Sample from generated file

## Technical Context

**Language/Version**: TypeScript ~5.9.2

**Primary Dependencies**: Angular 22.x, Angular Material 22.x, Angular Reactive Forms (`@angular/forms`), RxJS ~7.8, TailwindCSS 4.x, `@falcon-ng/tailwind` 0.0.28

**Storage**: None (UI only; persistence delegated to the identity backend)

**Testing**: Angular TestBed + Vitest (Angular 22 default test runner in the identity UI), `ComponentFixture`, `HttpClientTestingModule`

**Target Platform**: Modern desktop/mobile browser (evergreen); no IE or native-app target

**Project Type**: Angular SPA component inside a mono-repo identity UI app (`src/infrastructure/identity/web/ui`)

**Performance Goals**: Form renders and first-interaction ready in < 1 s; inline validation feedback ≤ 200 ms after field blur (client-only)

**Constraints**: UI only — no backend code, no database migrations, no shared/model library changes required for this feature slice; spec FR-006 (duplicate email) handled by surfacing the HTTP 409 error from the existing API endpoint

**Scale/Scope**: Single component (≈ 3 files: `.ts`, `.html`, `.scss`) + 1 spec file + optional service; routes into an existing SPA with ~20 routes

- /speckit.tasks - Generate actionable tasks

This command further decomposes the specification into smaller, executable tasks that can be implemented incrementally.

example /speckit.tasks The user’s first name, last name, and email are mandatory fields. A validation error message should be displayed when the user moves focus out of the input field without providing valid values.

At this stage, the spec officially graduates into something your future self will definitely assign story points to.

Oh finally the last step… oh dear God, the files generated by the LLM are too many.

Congratulations—you didn’t just scaffold a project, you accidentally initialized a documentation ecosystem.

/speckit.implement - Execute implementation
This command generates the actual code based on the specifications defined in the specs directory.

In other words, it takes all the structured requirements, design decisions, and task breakdowns, and translates them into working implementation files.
This will generate the code as files are saying over the specs directory

This is the moment where the AI finally stops writing essays and starts writing code.

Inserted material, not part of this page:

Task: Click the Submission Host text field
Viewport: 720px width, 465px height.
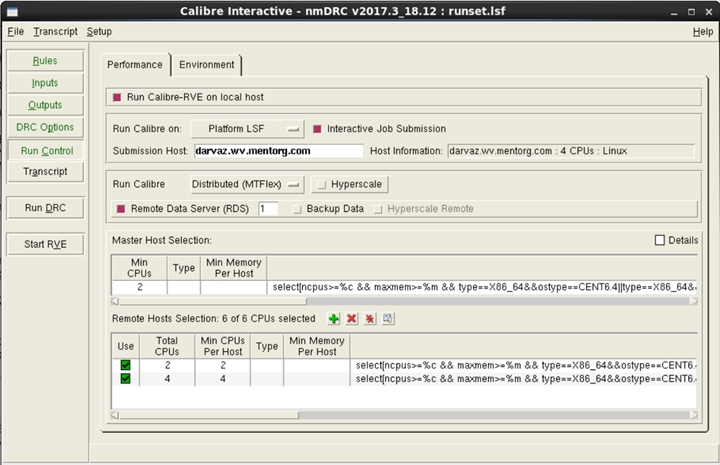Action: pyautogui.click(x=278, y=151)
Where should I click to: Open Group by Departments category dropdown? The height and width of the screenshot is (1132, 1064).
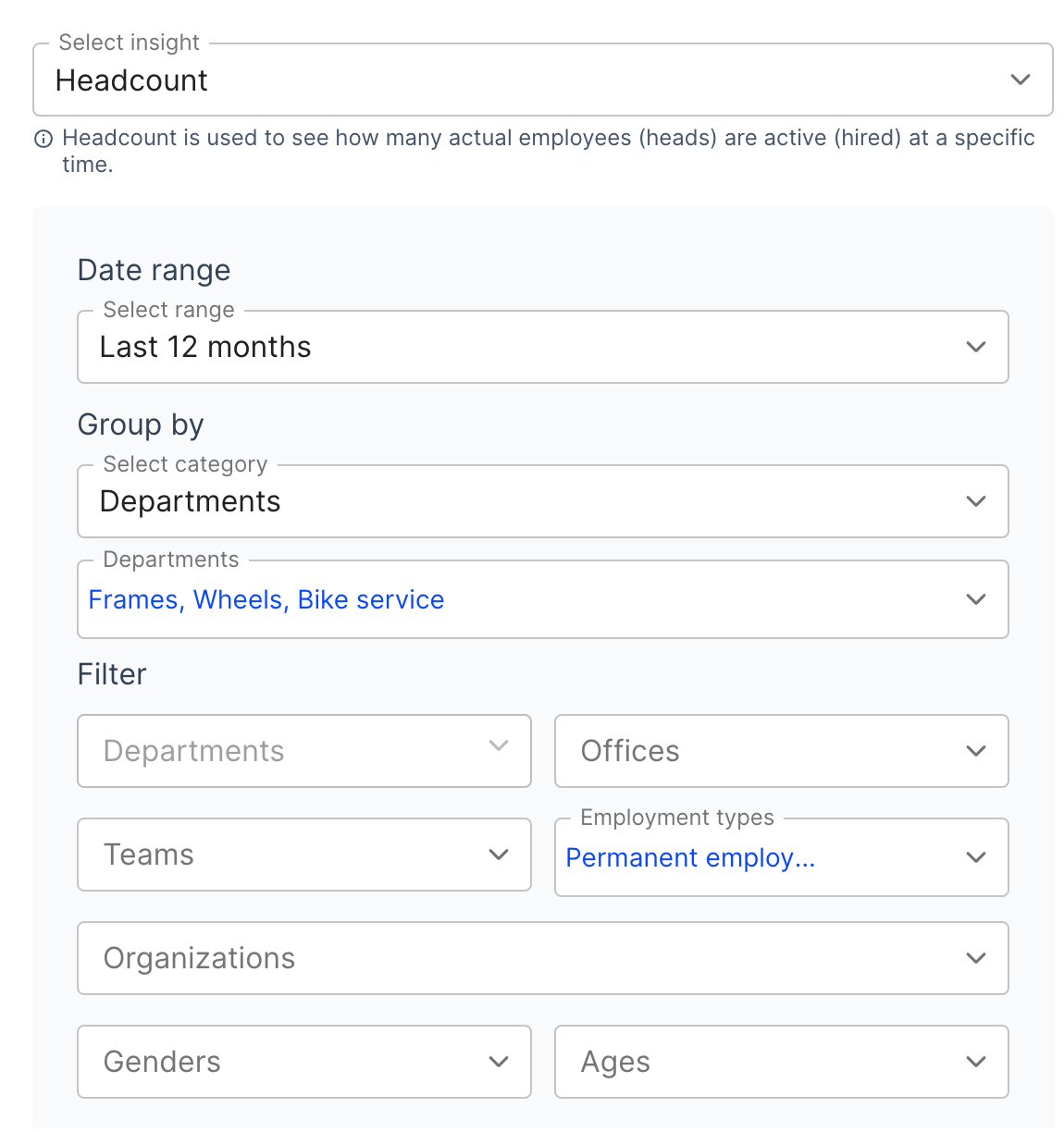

Everything in the specs folder now graduates into real files—like turning architectural theory into something that can actually break in production.

You don’t just get code… you get spec-compliant code, which is a fancy way of saying: if it breaks, at least it breaks consistently.

A Lightweight Team Working Agreement

If you want this to stick across product and engineering, agree on a short process:

• No implementation prompts before intent + design are approved.
• Every AI-generated project must include a version validation step.
• Any architecture change during coding requires a design delta note.
• PRs include a spec compliance checklist.
• Release readiness requires explicit support-lifecycle verification.
• This is a small governance layer with a huge payoff.

Final Takeaway

You do not need to choose between creativity and discipline.

Vibe coding is a powerful accelerant. Specs-driven feedback loops are the steering wheel and brakes.

Great teams use both.

If your organization wants to adopt AI coding responsibly, start with one change: never go from prompt to production without a spec checkpoint and a verification loop.